Among other things, besides Caravan and Club participations, I worked at Airstream, California from November 1964, until April 1969. I started as the receiving clerk and left as a cost accountant. In between I worked on bills of material, started the first personnel department and became a materials manager. From 1967 until 1969, I helped in setting up a blanket order, release system typical of the automotive industry. The Director of Materials Management and I set up the sourcing and releases for the major changes for the 1969 Airstream. The initial purchase orders and releases came from the Cerritos plant for California and Ohio.
I want to address aluminum purchases and applications to the Airstream’s. The primary supplier of aluminum was Kaiser Aluminum, the secondary supplier was Alcoa.
Let’s discuss Kaiser Aluminum.
In the aluminum industry there was a grade of aluminum sheeting called Boeing quality or Boeing specification. This was milled at Trentwood (Spokane, WA). As shinny, and lustrous the metal used by Boeing was, Airstream’s was a notch higher.
When the line was set up to run sheet, new rollers and other production items were replaced. This assured that the beginning of each run would produce nothing but the brightness metal surface. Airstream’s metal was always the first of the production run, then Boeing metal and after Boeing other customers.

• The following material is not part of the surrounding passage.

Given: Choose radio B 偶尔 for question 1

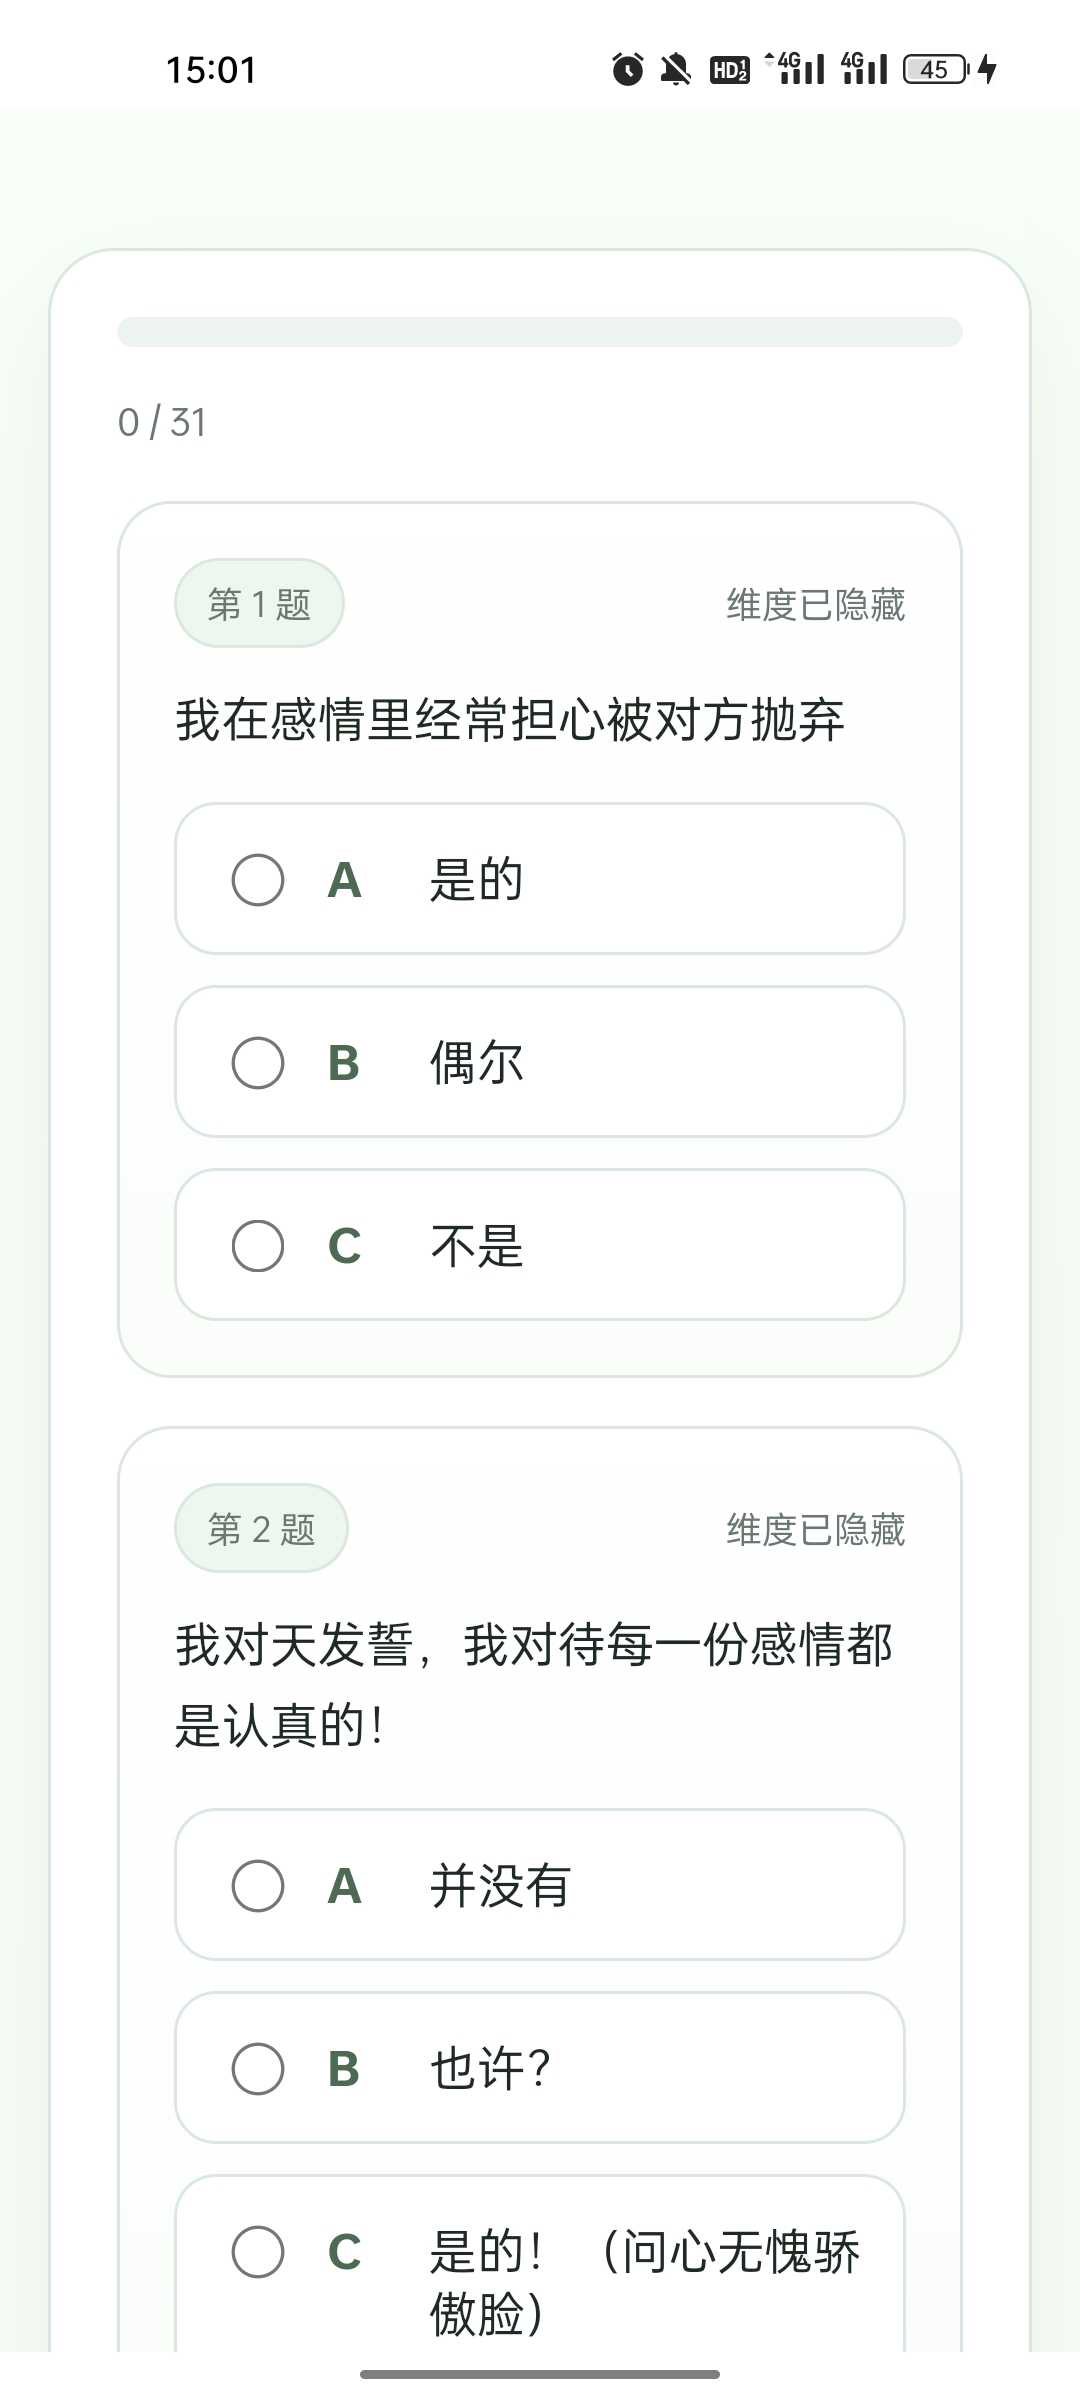Looking at the screenshot, I should [258, 1062].
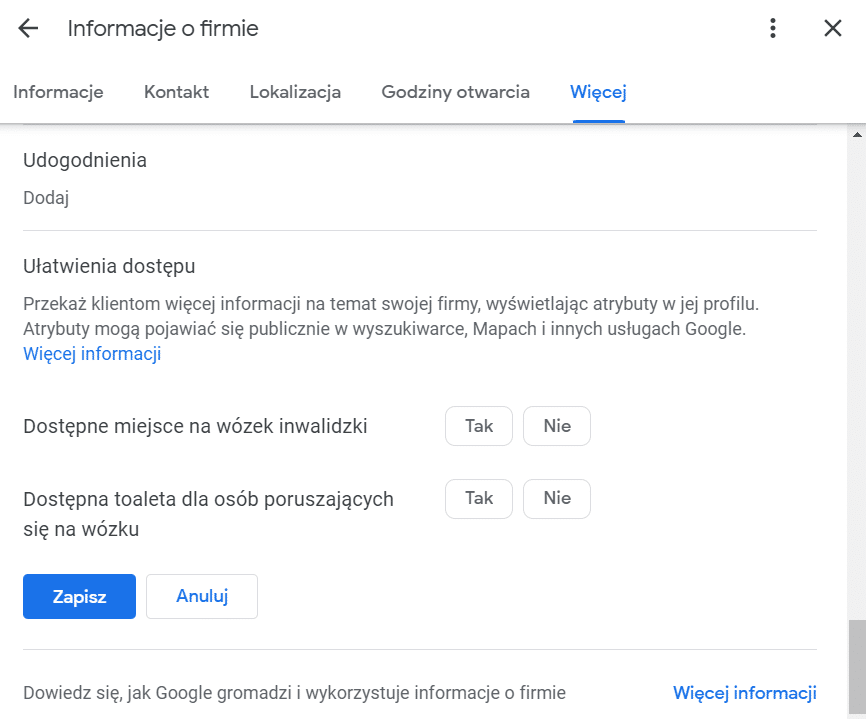The height and width of the screenshot is (719, 866).
Task: Open the Lokalizacja tab
Action: (295, 92)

You bet Airstream’s shine was bright.
Alcoa was the second supplier, but not for roof, sides and front panels. Alcoa was used for stretch forming the segments in the end caps. For some reason the Kaiser metal changed color and did not match up with the siding panels. However, when the Alcoa metal was formed it matched. Nick Kaufman of KT Metals did the forming for both plants.
I have no idea when Airstream stopped using Kaiser Aluminum as a supplier, but it was after I left in 1969. When I left Airstream, I went to work for Kaiser Aluminum at their corporate office in Oakland, CA.
Kaiser Aluminum contracted their bauxite from three major locations, Ghana, Jamaica and Australia.
The electric potlines are expensive to run and to replace. I toured the potlines at Kaiser’s Chalmette, LA operation. I was told that they were basically strike proof from strikes... If the workers went on strike, they would shut off the power to the potlines. The metal then would harden, and the entire potline operation would require replacement. A six month maintenance project.
Avion is a very interesting story.
Oscar Selent, an Airstream owner and Caravanner lived in Benton Harbor, MI. Some way or some how his trailer was measured by the future manufacturers and owners of Avion.
Avion-to-be also purchased an Airstream and totally disassembled it. They blue-printed what they had done. Then reassembled it.
There will be a few items that I do not specifically remember, but I will italicize them.
I don’t know if the Avion came out in 1955 or 1956. They entered the South Bend RV show. The name of their first model was the Romney Cruiser?
At the show Avion only had one model, and handed out Airstream literature. Telling prospective customers that their trailer was the same as the Airstream specs as found in the Airstream literature.
Airstream went to court on “copy cat” principles. Avion had to change their contours and outside appearance. Whoopee for product identification, patents and copyrights. (I don’t know the year(s) of the court battle.)